1.02.2008

Yoga - let's discuss

Hop in cold car.
Sit in traffic.
Drool over dark blue Cayman S.
Sit in traffic.
Park in lot several miles from home so hubby can have nice front door parking spot for monster truck.
Walk dogs until hands freeze and nose falls off -and still dogs aren't 'finished'.
Turn on giant television size of, well, me, intending to flick on yoga dvd. when -gasp- what to my wondering eyes does appear? Why it's Food Network in HD.

So i sit here thinking, gotta go get on the yoga gear and pull out the mat -and pull down the shades, STAT. Then i thought, uuuug, yoga pants, what the f* was wrong with the person or persons behind yoga pants? Synapses misfired in a fairly severe way my friends.

"I know! I know! If these twits are going to be turning themselves into human crazy straws in an effort to lengthen and strengthen, I say we complete the scene."

That's when yoga pants were invented.
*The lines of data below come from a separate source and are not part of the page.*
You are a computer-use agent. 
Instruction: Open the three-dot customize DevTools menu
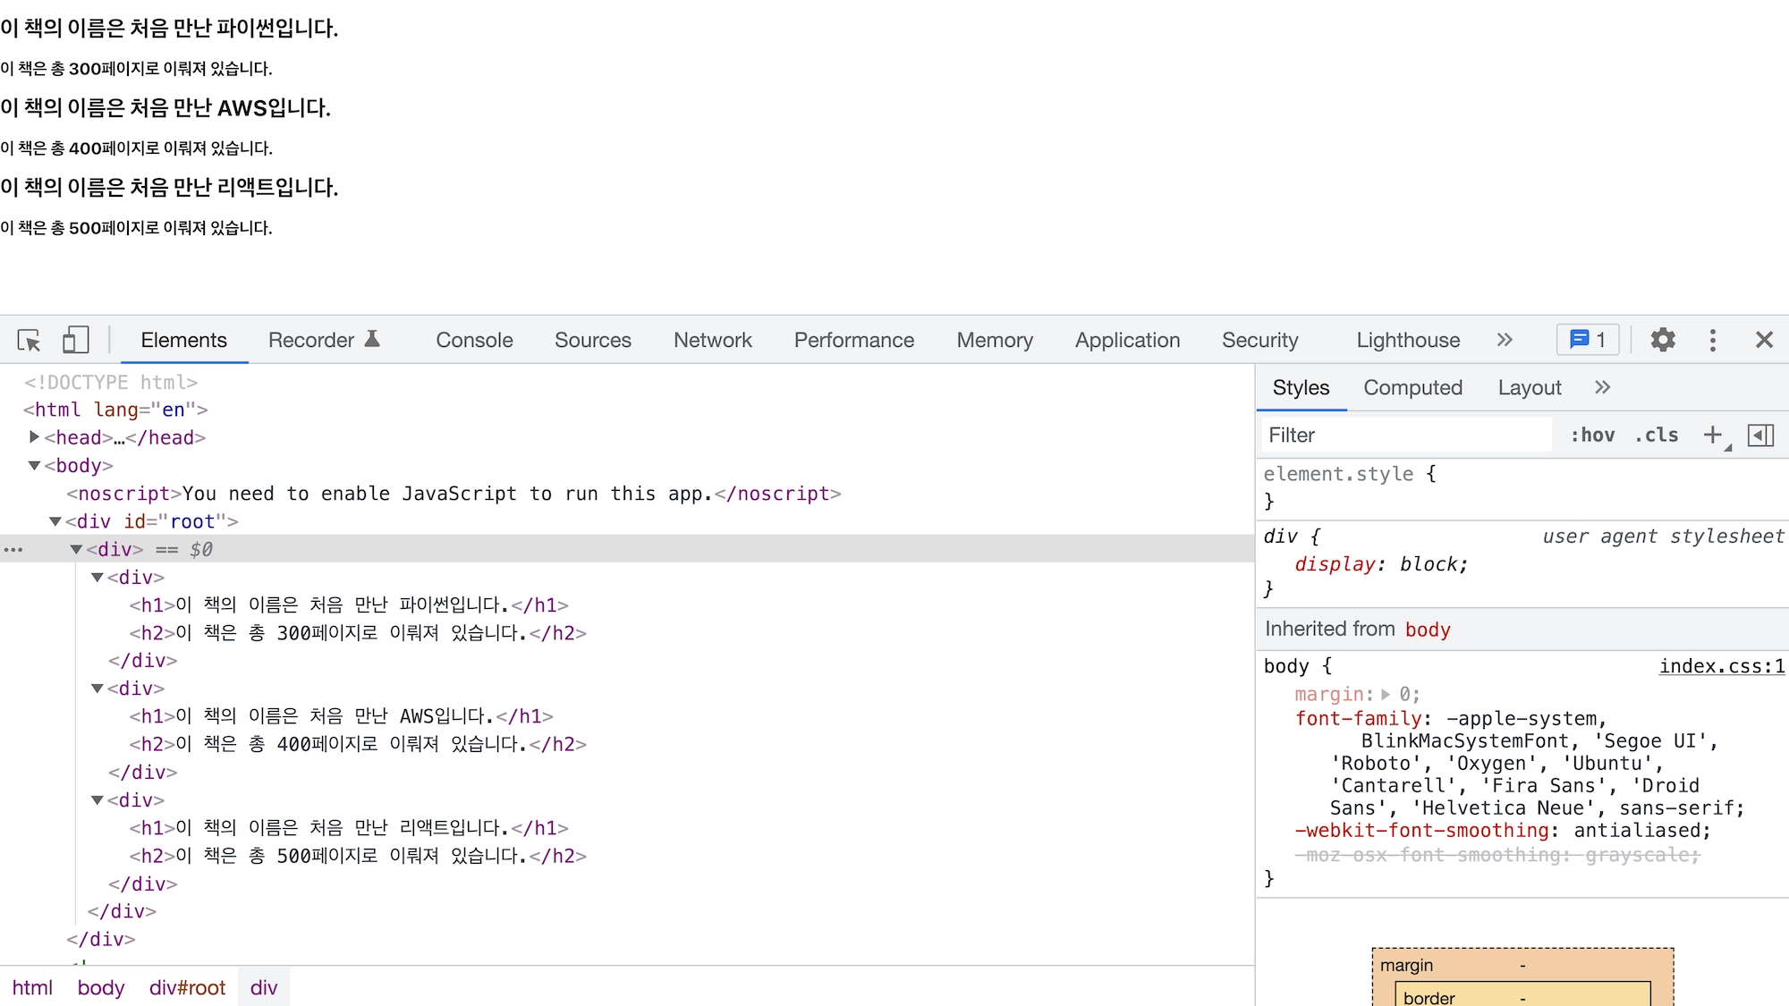coord(1712,340)
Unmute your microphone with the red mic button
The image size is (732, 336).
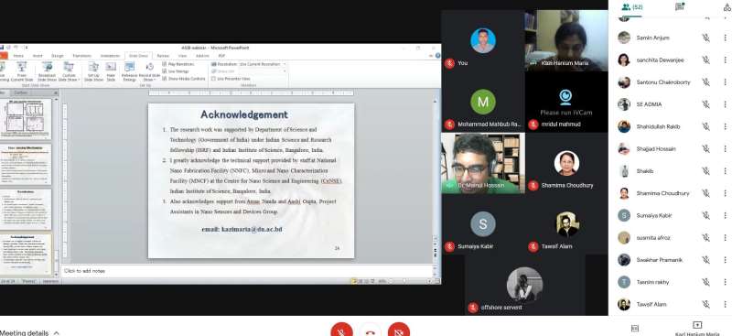341,331
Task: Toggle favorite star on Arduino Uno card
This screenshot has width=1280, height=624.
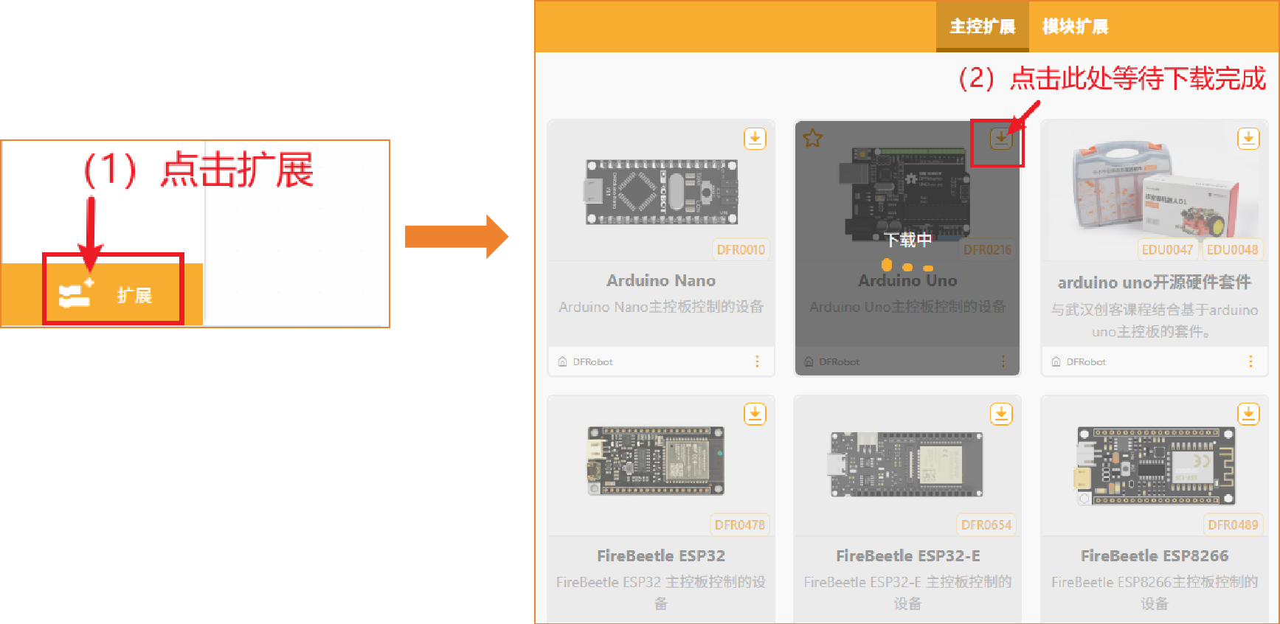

Sewiously. [in my best Homestar voice which isn't very good at all]. If you're doing yoga, it's most assuredly NOT because you already look like Heidi Klum. So why oh why would you make pants out of SPANDEX? I don't care if it's disguised with cotton so it looks all soft and fuzzy. Or like mine where they added flared legs like trendy jeans. You can't fool me. It still grabs your ass like a misbehavin' prom date. Ug.

Damn. Now Good Eats is on. And i have to go don spandex pants and a tiny tank?? You have got to be kidding me.